Flexible shaft is wound in opposing directions

This means that with our shafts, you can turn your drill in both directions of rotation and enjoy the benefits of equal torque in both directions. This is especially helpful when encountering a solid blockage that causes the chain to get caught. Being able to reverse the direction of rotation helps in getting the chain unstuck.

Manufacturing process

Our flexible shaft is made from spring-grade steel achieved through a special heating and cooling process. For this reason, we do not recommend using heat to solder the ends of the shaft when repairing it. Instead, simply slice it at the desired point with an angle grinder and attach your drain cleaning chain.

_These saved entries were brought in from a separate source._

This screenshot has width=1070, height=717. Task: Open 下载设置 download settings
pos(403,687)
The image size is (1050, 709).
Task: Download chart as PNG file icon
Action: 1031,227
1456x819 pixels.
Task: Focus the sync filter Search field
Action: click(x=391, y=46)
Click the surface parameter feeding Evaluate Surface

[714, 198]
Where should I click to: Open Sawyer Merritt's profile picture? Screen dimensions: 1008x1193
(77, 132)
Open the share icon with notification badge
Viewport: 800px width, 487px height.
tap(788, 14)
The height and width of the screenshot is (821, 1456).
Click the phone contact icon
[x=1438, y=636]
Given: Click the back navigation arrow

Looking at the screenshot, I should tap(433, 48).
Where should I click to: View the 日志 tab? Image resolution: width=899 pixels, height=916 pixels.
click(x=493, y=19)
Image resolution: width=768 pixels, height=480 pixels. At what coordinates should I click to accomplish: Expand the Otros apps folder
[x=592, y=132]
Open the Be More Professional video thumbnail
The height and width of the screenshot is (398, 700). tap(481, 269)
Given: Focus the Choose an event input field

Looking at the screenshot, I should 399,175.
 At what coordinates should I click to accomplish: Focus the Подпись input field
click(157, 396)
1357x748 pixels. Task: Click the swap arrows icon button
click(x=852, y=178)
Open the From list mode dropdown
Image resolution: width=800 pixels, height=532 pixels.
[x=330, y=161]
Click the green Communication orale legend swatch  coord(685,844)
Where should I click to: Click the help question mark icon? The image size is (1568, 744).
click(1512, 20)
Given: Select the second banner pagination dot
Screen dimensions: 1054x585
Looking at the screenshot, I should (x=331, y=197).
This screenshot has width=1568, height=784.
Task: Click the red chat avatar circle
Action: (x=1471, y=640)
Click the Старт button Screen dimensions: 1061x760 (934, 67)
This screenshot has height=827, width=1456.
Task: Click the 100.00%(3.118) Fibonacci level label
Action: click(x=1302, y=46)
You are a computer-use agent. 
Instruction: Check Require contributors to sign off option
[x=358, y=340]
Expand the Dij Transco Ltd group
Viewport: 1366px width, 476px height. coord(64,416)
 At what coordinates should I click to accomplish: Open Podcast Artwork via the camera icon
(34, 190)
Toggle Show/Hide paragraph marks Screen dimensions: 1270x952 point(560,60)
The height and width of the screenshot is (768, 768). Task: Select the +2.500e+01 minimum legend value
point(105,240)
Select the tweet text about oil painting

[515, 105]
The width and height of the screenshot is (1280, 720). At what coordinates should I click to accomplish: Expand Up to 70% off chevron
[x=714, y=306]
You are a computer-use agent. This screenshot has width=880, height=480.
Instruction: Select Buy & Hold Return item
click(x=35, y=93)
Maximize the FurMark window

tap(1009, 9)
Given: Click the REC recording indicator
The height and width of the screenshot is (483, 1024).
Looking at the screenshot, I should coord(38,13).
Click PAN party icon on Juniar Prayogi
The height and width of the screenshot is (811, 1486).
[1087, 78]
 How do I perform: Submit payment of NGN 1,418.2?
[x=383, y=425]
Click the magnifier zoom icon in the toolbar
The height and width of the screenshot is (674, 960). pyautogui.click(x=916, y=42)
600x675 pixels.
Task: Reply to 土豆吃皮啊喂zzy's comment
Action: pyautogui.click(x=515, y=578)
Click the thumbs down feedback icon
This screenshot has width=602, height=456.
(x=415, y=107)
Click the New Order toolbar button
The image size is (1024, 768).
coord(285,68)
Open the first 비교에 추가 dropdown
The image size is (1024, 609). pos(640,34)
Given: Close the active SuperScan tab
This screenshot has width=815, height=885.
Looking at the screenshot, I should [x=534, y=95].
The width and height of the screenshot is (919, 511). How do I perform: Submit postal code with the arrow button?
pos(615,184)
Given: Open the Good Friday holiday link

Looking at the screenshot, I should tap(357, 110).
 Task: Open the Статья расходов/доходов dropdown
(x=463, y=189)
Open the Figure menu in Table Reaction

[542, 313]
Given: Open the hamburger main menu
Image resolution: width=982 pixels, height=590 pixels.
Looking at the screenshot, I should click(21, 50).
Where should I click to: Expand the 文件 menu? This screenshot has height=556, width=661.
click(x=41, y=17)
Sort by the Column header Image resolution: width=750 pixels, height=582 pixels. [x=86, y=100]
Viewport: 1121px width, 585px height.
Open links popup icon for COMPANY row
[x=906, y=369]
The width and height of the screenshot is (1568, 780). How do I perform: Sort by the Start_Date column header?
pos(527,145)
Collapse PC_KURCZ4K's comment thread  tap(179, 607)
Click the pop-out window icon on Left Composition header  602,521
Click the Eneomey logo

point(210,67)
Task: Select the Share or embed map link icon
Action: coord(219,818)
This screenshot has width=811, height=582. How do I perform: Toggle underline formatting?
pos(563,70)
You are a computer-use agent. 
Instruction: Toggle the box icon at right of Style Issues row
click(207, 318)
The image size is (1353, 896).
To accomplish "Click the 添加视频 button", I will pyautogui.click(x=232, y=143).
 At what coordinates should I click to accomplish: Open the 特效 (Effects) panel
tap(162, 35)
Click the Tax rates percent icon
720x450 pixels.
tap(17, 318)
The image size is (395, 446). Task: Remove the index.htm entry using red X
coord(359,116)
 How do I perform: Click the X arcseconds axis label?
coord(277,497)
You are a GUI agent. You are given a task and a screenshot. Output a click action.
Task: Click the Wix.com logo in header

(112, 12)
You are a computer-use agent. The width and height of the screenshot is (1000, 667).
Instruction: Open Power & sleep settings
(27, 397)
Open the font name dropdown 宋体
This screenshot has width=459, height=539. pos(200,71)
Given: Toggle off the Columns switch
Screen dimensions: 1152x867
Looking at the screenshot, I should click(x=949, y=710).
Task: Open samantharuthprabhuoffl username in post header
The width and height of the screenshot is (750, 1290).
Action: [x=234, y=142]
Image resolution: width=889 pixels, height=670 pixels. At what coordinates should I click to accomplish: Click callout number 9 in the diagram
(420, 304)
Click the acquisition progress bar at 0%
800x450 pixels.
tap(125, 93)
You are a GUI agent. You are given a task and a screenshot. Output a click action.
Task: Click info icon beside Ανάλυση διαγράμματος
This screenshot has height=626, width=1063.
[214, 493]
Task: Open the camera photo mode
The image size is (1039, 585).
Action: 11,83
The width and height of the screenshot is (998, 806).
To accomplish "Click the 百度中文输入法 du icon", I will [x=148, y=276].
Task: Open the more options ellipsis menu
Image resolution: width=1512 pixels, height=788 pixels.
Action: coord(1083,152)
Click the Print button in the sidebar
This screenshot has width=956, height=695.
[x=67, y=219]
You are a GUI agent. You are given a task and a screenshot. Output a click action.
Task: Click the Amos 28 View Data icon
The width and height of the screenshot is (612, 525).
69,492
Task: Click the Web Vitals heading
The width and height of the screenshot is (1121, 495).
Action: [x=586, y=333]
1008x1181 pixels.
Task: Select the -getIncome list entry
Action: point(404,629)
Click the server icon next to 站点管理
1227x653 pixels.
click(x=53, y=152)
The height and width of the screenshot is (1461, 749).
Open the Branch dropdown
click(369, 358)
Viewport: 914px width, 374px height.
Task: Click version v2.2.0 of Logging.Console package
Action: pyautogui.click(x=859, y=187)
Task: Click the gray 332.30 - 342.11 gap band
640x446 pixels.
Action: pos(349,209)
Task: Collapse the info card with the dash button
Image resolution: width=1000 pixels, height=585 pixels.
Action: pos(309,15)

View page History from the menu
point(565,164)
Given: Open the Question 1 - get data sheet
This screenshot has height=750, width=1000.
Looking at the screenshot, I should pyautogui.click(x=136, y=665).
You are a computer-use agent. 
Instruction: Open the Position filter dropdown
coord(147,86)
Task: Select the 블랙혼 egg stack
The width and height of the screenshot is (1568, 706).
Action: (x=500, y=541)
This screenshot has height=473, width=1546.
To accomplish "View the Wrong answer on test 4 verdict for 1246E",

Here is a video we created on how to easily cut your flexible shaft:

Drain cleaning chains

It’s essential to note that most drain cleaning chains can be rotated in either direction, although there are exceptions such as the torpedo chain and chain retrieval tool, where rotational direction matters.


While cables offer simplicity and effectiveness in many scenarios, flexible shafts excel in situations where equal torque in both directions, and swift directional changes are crucial for successful drain cleaning operations. Understanding these differences will enable you to select the most suitable tools and techniques for optimizing drain cleaning processes and achieving superior results.